I have a struct which owns a data structure and a strategy to manipulate that data. In code this looks like this:
trait MyStrategy<T> {
fn do_something(&mut self, data: &mut T);
}
struct Foo<T, B: MyStrategy<T>> {
data: T,
strat: B,
}
impl<T, B: MyStrategy<T>> Foo<T, B> {
fn get_data(&mut self) -> &mut T {
&mut self.data
}
fn do_something(&mut self) {
let data = self.get_data();
self.strat.do_something(data);
// error[E0499]: cannot borrow `self.strat` as mutable more than once at a time
}
}
Simply inlining get_data
makes everything work again.
fn do_something(&mut self) {
self.behavior.do_something(&mut self.data);
// no problem but only possible because this is a simplified example
}
What can I do to tell the borrow checker what's going on?

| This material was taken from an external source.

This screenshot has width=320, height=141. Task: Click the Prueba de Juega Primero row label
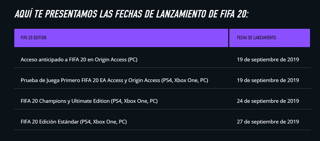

I'm pretty new to Rust (3-days-new) but I think the reason the inlined version works is because Rust is able to see that I'm using disjoint parts of the struct, so it can basically treat self.behavior
and self.data
as two distinct variables. Rust is totally ok with two distinct &mut
variables, so everything works. But when I use the getter, Rust only sees two uses of &mut self
and that's a big no-no.
I guess one possible solution is to wrap data: T
into its own struct and have my getter logic (and some more) there. However, this makes composition a lot more tedious to use. So is there some way to tell Rust: "Hey, I'm only using some (== not all) fields in this method"?